A Hering (HGTX3) aprovou nesta terça-feira (30) o pagamento de juros sobre o capital próprio, no montante de R$ 35,3 milhões, correspondente a R$ 0,2196 por ação.

O valor pago em JCP será imputado ao valor do dividendo obrigatório do exercício social de 2020.

De acordo com a Hering, o pagamento será efetuado até o dia 31 de dezembro deste ano de 2020. A data será definida pela Administração da companhia, e não sofrerá atualização monetária.

Farão jus ao recebimento dos juros sobre o capital próprio os acionistas com posição acionária em 06 de julho de 2020.

A partir de 07 de julho de 2020 as ações serão negociadas na condição “ex” juros sobre o capital próprio.

B3 (B3SA3) ajusta JCP informado em 25 de junho

A B3 alterou o valor do JCP de R$ 0,14680257 para R$0,14679782 em função da alienação de ações em tesouraria para atender ao Plano de Concessão de Ações da Companhia.

Dessa forma, o valor líquido de JCP a ser pago é de R$0,12477814 por ação.

O pagamento será realizado em 07 de agosto de 2020, com base na posição acionária de hoje (30).

As ações da B3 passam a ser negociadas na condição “ex” JCP a partir de 01 de julho de 2020.

Energisa (ENGI11): Aneel aprovou aumento médio de tarifas de 7,17%

A Energisa comunicou que Agência Nacional de Energia Elétrica (Aneel) aprovou a 5ª revisão tarifária periódica da sua controlada Energisa Tocantins (ETO).

Conforme a Energisa, a nova tarifa será aplicada a partir de 04 de julho de 2020.

O efeito médio a ser percebido pelos consumidores em relação à tarifa atualmente praticada será um aumento de 7,17%.

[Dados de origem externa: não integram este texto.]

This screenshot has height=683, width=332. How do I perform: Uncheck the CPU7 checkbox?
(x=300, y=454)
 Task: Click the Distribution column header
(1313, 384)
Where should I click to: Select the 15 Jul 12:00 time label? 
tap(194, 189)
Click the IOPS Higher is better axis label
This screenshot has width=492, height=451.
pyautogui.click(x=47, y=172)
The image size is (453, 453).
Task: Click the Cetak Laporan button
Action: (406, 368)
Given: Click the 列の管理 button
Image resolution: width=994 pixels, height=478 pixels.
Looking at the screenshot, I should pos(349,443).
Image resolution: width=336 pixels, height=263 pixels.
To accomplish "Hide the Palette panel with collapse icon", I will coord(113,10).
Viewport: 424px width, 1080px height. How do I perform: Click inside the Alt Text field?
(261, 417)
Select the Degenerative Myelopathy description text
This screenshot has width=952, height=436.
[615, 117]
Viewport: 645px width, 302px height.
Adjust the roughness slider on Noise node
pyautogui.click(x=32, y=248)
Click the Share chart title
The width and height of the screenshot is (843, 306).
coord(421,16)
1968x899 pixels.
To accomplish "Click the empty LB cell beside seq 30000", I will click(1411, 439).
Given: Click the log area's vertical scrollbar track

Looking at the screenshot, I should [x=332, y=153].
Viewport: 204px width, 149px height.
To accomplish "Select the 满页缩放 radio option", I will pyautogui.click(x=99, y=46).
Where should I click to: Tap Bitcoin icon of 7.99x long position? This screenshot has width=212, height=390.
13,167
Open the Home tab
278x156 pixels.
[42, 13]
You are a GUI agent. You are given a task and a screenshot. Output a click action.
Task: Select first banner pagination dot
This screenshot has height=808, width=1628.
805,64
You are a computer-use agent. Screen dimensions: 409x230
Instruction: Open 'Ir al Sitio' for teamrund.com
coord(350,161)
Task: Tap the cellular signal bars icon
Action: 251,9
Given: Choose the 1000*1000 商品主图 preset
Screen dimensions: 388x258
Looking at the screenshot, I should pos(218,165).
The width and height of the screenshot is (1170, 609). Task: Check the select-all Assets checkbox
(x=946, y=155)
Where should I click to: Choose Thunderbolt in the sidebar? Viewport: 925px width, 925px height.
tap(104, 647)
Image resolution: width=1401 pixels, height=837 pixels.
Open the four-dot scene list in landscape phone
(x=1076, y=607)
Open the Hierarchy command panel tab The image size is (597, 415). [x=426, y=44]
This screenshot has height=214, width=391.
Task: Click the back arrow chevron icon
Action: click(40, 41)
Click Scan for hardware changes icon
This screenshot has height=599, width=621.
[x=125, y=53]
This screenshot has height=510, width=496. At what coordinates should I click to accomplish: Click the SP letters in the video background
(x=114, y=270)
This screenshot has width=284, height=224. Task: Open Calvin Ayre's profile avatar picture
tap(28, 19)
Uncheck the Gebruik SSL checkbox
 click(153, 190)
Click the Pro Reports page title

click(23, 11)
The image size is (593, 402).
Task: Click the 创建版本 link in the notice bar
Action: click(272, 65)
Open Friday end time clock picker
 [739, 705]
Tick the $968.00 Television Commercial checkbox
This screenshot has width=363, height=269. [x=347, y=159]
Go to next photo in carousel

A revisão tarifária periódica acontece a cada quatro anos. A Aneel recalcula os custos regulatórios passíveis de gerenciamento pela distribuidora (Parcela B); os custos não gerenciáveis (Parcela A), que englobam a energia comprada, o transporte da energia e os encargos setoriais; e os ajustes financeiros da Parcela A que são atualizados com base na variação de preços verificada nos doze meses anteriores.